Even during this war when Gaza is shooting rockets, trying to kill Israeli’s, Israel is sending food, aid and humanitarian assistance to the Palestinian people.
Most Israeli soldiers I’ve met, love life and helping people; they are your average eighteen year old kids who are excited about the world, about travel and about having fun, studying and figuring out what they want to do with their lives. Military service is mandatory, so even if you are an eighteen year old with big dreams of doing something other than the military, chances are you have to put them on hold for at least two or three years until you complete your service.

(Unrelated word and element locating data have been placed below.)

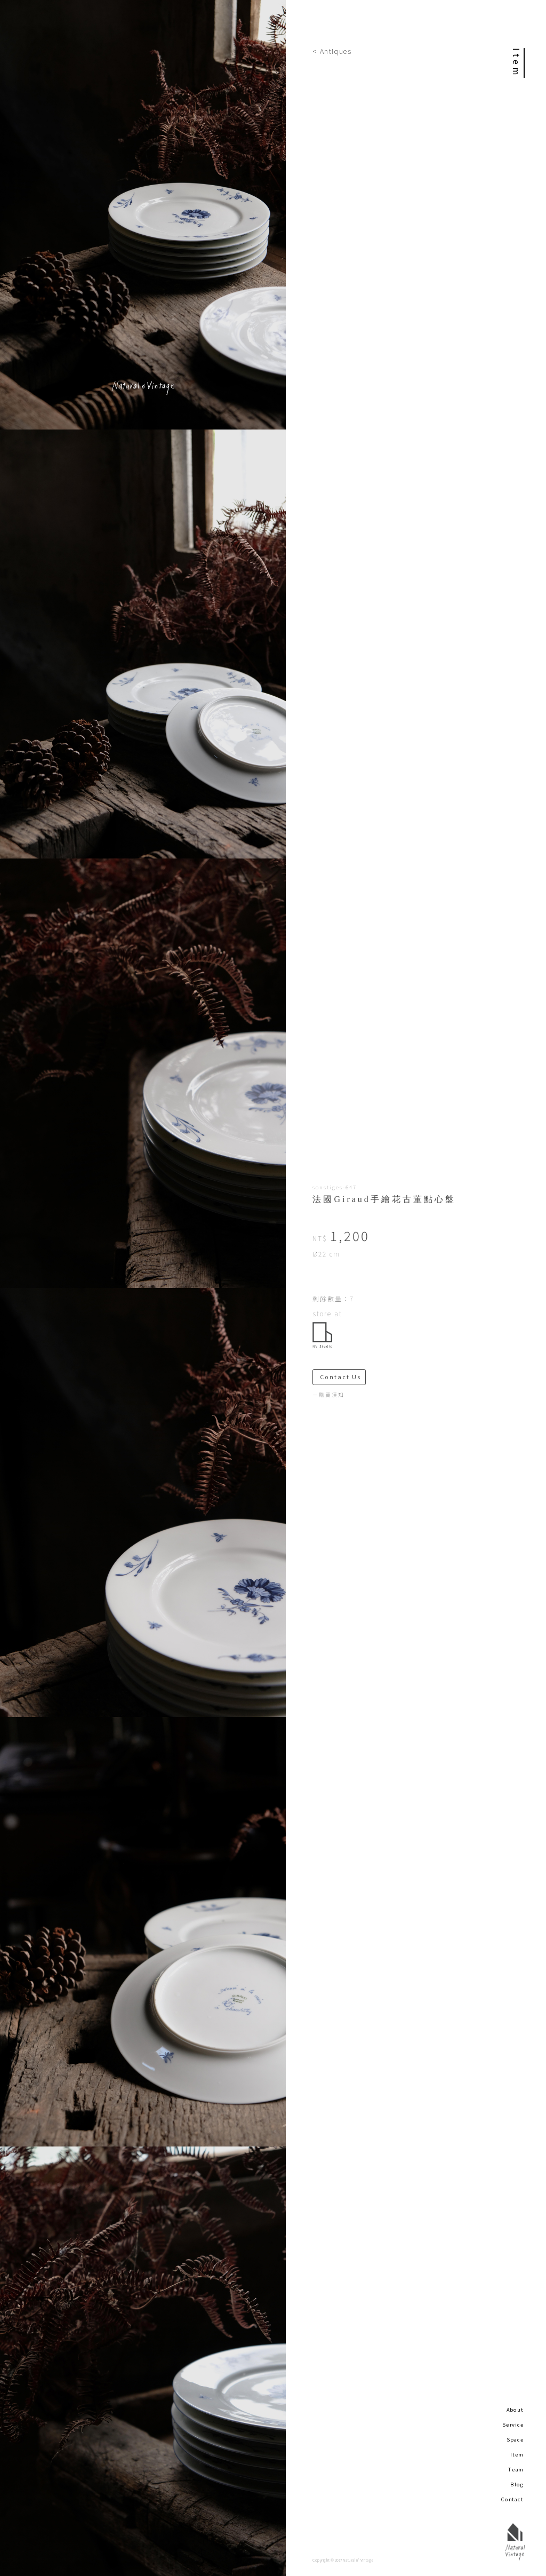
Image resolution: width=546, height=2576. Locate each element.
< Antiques (331, 51)
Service (513, 2424)
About (515, 2409)
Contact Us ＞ (343, 1377)
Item (517, 2454)
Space (515, 2439)
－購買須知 (328, 1394)
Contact (512, 2499)
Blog (517, 2484)
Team (516, 2469)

Every soldier who is on the front line and has made the ultimate sacrifice for Israel must be remembered and honored for their service. They are the ones who are standing up to Hamas, and the first line of defense in preventing the world from turning into a place where freedom is outlawed.
Israel’s neighborhood is a rough one. On the first day of her creation, five Arab nations tried to wipe the newborn off the map and the violence against Israeli’s has continued until today.
If Israel’s neighbors didn’t shower the citizens of Israel with thousands of rockets and build tunnels of terror created to kidnap kindergarteners and kill their parents, as well as plan suicide missions to murder and maim innocent people, perhaps Israel would not need to have a powerful military.
I’m betting that if the Middle East was a peaceful part of the world, chances are most young people wouldn’t be in the military but would join the ranks of the millions of Israeli’s who create technology that help people globally such as the cell phone or the pentium microprocessor in your computer that is allowing you to read this article.
However, the real world dictates that not only does Israel need to be strong militarily and emotionally, Jewish people worldwide need a homeland so the alternative if they need to escape from a different country is not a certain death as it has been for generations.